Wayne Dequer, Monrovia
"Funding the Future," Election 2012, 10/3
On November 5, Alameda County's voters will be asked to approve Measure B1. If Measure B1 passes, the current transportation sales tax in Alameda County would go from .5 percent to 1 percent, thereby bringing the total sales tax in most towns and cities in Alameda County to 9.25 percent. Once in place, the new transportation tax would remain in place in perpetuity. Once every twenty years, people would be permitted to comment on the way the money was being spent. Once every thirty years they would be permitted to vote on a new capital program. What they could not do is reduce or rescind the tax. If Measure B1 passes, the agencies administering the $7.7 billion projected to be raised by the Measure over the next thirty years would be pretty much free to proceed as they pleased without public oversight. Here are three of Measure B1's weaknesses:
As anyone who has driven in Oakland during the past decade knows, many of its streets have historically looked and felt like the streets of a war zone. The deplorable condition of Oakland's streets has resulted in large part because of the way street maintenance funds were allocated under the old Measure B, approved by the voters in 2000. Yet the new Measure B1 would incorporate the same deficient and unfair funding allocation formula that applied under the old Measure B.

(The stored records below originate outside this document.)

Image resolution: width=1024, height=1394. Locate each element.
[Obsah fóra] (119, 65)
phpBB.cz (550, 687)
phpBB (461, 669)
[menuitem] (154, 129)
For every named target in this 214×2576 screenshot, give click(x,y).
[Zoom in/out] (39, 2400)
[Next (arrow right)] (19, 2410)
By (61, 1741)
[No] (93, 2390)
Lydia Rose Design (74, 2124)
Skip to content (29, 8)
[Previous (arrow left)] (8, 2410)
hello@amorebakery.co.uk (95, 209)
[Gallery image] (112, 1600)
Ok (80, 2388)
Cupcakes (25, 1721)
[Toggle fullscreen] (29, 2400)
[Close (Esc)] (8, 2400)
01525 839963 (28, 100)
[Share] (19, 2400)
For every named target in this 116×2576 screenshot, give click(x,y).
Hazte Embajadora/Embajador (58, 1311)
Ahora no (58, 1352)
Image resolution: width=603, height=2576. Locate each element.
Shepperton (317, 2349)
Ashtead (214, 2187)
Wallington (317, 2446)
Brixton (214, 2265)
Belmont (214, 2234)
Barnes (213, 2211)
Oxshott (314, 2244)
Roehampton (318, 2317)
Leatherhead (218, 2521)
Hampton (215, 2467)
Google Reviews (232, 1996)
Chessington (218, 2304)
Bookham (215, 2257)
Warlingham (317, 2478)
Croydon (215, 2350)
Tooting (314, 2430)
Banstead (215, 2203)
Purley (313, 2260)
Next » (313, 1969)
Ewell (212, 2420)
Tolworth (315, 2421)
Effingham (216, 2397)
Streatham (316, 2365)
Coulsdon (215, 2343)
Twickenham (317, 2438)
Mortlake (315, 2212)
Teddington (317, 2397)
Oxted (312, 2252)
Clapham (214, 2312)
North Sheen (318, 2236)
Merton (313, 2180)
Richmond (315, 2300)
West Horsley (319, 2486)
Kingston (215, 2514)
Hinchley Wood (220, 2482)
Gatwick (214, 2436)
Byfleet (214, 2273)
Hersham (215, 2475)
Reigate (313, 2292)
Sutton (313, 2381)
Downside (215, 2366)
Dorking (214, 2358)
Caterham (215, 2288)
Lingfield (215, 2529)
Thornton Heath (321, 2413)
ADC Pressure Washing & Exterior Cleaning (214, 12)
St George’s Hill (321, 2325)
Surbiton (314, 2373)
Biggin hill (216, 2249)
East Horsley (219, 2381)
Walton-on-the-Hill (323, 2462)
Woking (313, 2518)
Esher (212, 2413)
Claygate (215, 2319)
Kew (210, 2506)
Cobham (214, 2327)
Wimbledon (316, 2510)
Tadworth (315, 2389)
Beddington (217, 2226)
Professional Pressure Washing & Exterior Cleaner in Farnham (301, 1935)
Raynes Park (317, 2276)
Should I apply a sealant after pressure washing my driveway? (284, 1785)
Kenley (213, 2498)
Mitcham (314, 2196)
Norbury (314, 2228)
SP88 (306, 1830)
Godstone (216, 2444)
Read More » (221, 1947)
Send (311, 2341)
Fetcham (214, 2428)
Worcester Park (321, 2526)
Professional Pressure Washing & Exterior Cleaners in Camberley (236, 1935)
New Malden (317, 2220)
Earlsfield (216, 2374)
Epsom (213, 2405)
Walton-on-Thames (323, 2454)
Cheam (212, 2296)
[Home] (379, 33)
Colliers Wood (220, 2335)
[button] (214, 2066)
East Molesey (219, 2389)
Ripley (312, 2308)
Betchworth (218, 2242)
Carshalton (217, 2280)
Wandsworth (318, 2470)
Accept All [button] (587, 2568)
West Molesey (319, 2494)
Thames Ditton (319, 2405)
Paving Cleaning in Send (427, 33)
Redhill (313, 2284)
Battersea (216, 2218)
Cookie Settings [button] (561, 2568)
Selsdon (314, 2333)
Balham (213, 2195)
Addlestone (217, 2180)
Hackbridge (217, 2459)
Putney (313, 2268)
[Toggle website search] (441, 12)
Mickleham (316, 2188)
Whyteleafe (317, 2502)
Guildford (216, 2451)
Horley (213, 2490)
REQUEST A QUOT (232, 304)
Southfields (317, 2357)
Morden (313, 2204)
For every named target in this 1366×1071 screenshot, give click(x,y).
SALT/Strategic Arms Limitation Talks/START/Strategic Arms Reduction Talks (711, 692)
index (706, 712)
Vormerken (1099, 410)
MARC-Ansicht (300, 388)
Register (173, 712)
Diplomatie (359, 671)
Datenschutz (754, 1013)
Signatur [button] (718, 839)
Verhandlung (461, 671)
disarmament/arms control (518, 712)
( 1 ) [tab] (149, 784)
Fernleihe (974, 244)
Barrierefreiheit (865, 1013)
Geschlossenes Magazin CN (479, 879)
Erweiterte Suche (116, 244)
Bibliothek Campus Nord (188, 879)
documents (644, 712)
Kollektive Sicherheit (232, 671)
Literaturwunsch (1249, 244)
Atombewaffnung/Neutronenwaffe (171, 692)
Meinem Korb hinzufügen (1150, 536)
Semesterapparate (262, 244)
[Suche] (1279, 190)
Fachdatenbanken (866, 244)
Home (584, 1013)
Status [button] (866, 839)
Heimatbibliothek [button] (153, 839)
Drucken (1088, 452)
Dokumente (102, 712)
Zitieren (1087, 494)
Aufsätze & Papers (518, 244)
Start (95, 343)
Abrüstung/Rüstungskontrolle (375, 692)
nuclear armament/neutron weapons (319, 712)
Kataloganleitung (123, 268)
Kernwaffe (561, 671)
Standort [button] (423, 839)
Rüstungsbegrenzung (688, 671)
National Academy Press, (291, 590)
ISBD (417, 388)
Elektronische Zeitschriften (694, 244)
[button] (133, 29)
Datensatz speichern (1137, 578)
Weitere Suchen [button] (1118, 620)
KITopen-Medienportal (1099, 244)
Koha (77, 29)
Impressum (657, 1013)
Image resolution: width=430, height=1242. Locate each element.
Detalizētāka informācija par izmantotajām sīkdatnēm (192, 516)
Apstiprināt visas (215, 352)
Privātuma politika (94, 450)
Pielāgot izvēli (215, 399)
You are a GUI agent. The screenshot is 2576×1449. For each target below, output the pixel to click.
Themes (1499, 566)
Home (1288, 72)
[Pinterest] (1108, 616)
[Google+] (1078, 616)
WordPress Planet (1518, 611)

According to the Metropolitan Transportation Commission (MTC), Measure B1 would raise only 10 percent of the funds needed to bring Oakland's streets up to standard.
$1.8 billion would be allocated to AC Transit. Today, one constantly sees virtually empty AC buses slogging forlornly back and forth across the Bay Bridge and along East Bay streets and thoroughfares. Yet AC Transit reportedly plans to use its entire Measure B1 allocation to put still more buses on the street. More useful would be a crash program designed to attract more AC Transit riders by modernizing its antiquated bus routing system, altering its service levels to meet demand, and improving its operating efficiency. $400 million would go toward extending BART from its current terminal in Dublin to Livermore. This expenditure would represent the proverbial camel's nose under the tent. The cost of just Phase I of this ill-conceived extension is projected to be $1.2 billion, with the ultimate cost of extending BART to the east end of the county running to $3.85 billion. Yet despite its high price, the extension is expected to attract a dismally small number of daily riders by 2035, thereby saddling the Alameda County and the rest of the region with another losing BART line and another colossal waste of Bay Area transportation capital.